→ Instructions for the task: If a line in the entries below includes "each", pick it out and copy it.
Entries provided section start
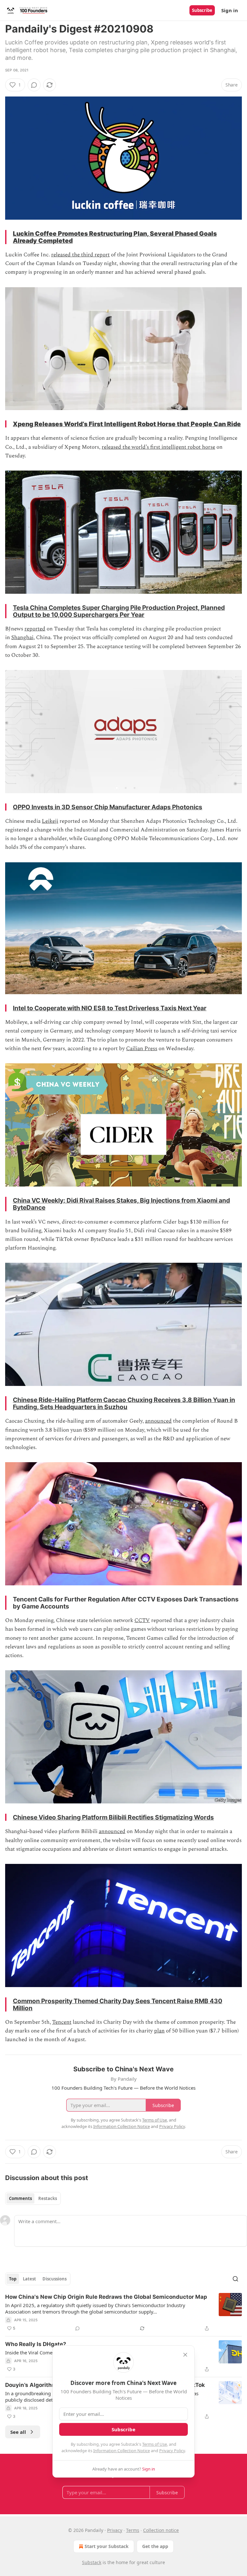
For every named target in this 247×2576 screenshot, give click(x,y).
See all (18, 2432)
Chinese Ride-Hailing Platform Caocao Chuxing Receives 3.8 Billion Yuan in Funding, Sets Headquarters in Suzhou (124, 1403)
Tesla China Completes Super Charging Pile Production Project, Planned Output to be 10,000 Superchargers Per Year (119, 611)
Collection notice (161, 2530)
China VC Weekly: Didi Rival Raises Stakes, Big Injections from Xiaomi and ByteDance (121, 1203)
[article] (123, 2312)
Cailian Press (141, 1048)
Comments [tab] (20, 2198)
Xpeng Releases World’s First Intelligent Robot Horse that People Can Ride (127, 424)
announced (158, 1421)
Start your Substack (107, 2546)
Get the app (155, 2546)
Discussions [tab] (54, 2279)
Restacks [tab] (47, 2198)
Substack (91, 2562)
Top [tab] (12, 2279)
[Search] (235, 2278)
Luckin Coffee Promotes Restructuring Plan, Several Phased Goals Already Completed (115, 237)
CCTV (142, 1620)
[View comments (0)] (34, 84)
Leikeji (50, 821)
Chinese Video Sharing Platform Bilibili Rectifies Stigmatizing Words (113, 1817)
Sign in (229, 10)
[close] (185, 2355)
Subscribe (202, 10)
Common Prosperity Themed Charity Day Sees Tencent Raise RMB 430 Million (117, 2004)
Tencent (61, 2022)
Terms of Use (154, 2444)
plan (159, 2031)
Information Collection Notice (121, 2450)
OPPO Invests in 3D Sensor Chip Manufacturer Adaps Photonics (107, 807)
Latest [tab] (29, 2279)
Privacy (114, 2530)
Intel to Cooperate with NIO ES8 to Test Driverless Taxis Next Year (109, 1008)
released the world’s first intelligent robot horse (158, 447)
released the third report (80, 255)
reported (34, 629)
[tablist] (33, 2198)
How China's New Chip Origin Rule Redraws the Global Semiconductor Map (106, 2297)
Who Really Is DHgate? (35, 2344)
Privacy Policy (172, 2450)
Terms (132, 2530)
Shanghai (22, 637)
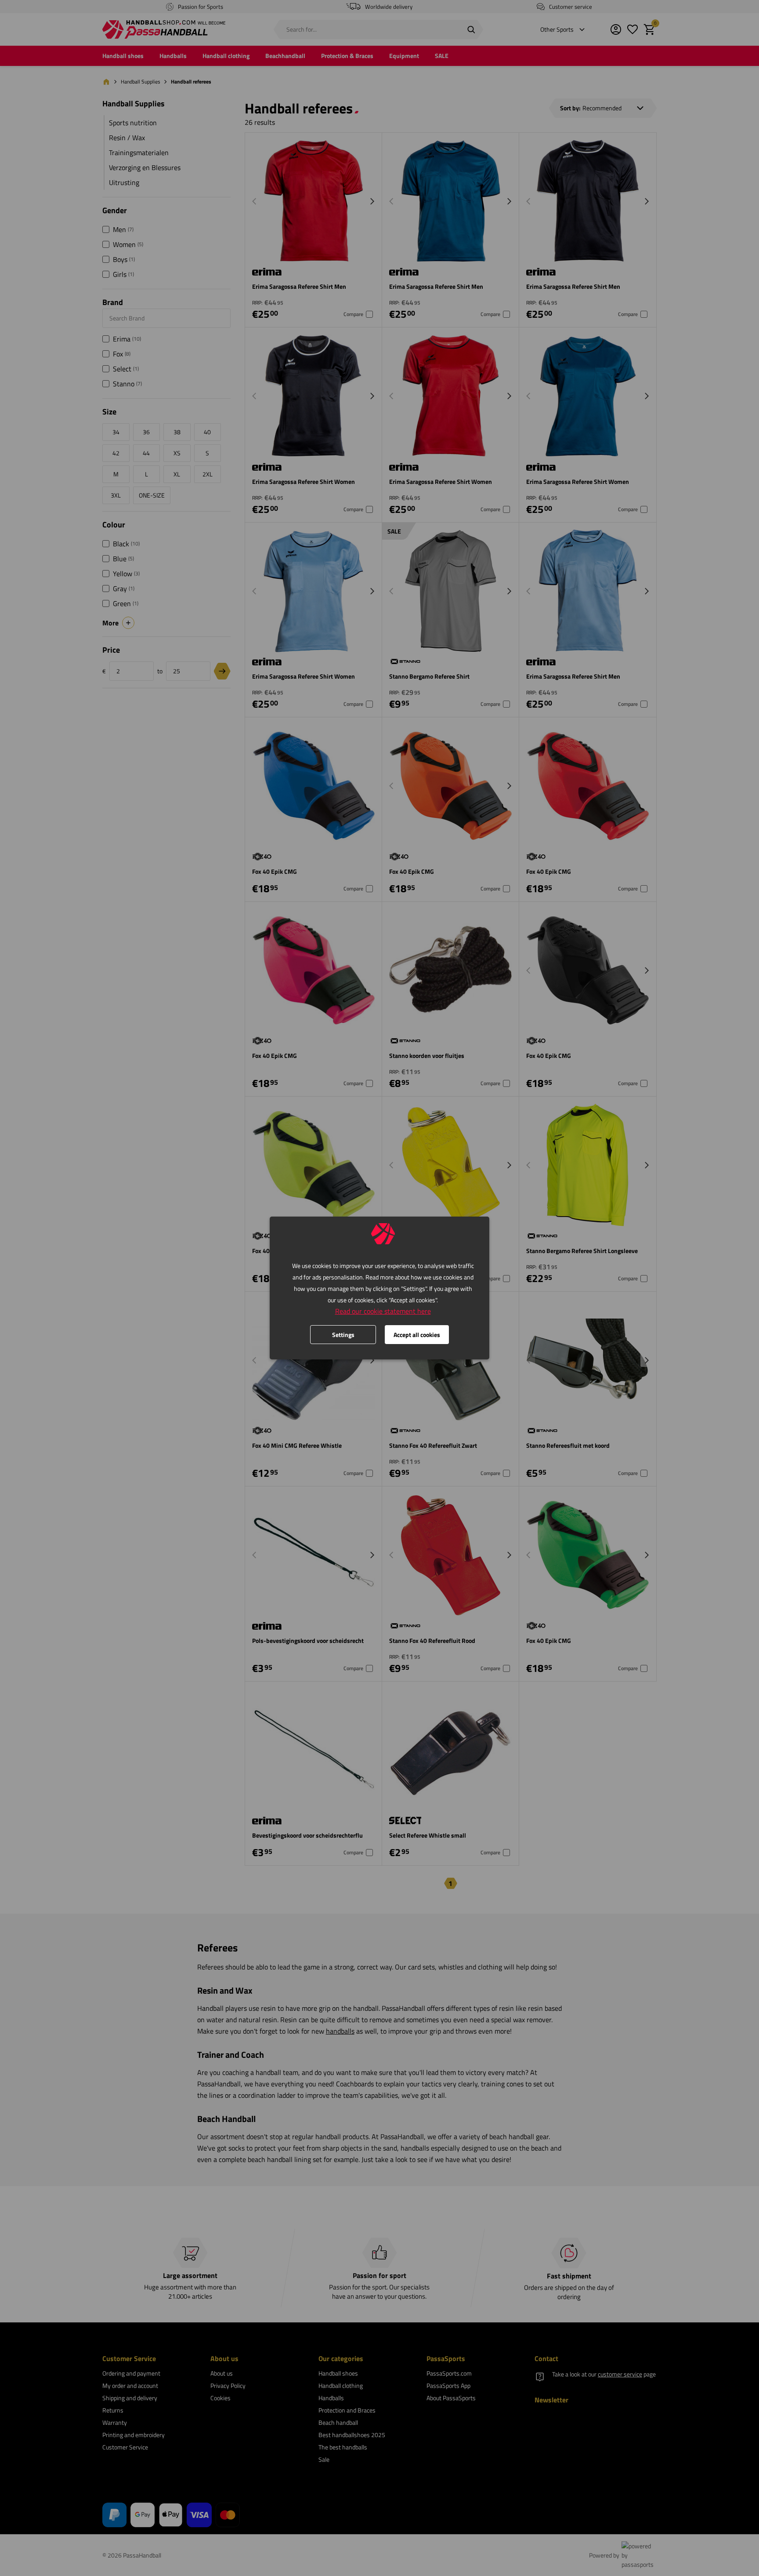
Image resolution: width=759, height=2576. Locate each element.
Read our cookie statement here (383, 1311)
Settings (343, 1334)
Entries provided section end
Entries provided section start
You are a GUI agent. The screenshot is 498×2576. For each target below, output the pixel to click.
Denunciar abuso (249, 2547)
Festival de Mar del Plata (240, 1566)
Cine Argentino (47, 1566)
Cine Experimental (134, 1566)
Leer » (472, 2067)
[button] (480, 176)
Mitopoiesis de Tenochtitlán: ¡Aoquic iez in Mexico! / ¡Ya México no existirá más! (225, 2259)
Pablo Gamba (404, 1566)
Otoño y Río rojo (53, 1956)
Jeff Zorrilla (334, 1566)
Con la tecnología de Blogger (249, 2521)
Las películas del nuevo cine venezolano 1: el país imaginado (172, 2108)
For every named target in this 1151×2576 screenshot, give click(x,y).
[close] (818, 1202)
Entries provided section end
→ Answer space:
Image resolution: width=759, height=2576. Locate each element.
You are a GUI agent. The screenshot is 498×2576. For each target below, output the pixel to click.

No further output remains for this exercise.